━━━━━ Available data
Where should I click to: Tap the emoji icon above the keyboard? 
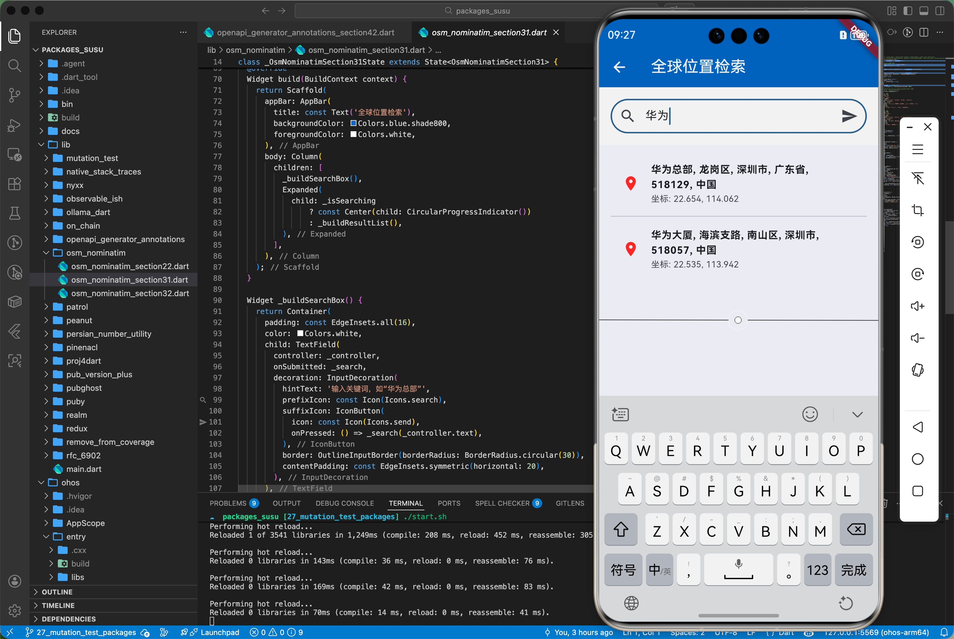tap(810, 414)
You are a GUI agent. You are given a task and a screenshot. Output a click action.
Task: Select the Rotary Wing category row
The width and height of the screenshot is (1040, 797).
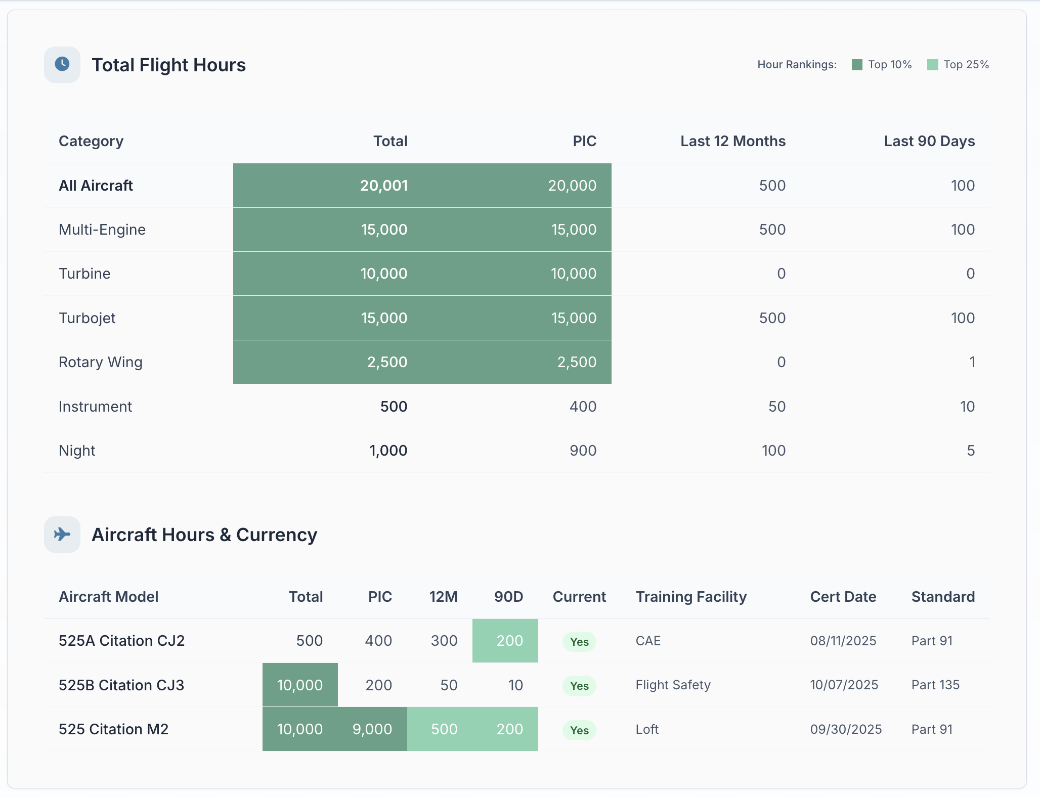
━━━━━━━━━━
Task brief: The copy must include every record exactly and none of the pictures.

Problem solution:
Where should I click to: Tap the emoji icon above the keyboard? 
tap(810, 414)
You are a GUI agent. You are given a task and a screenshot. Output a click action.
Task: Select the Rotary Wing category row
The width and height of the screenshot is (1040, 797).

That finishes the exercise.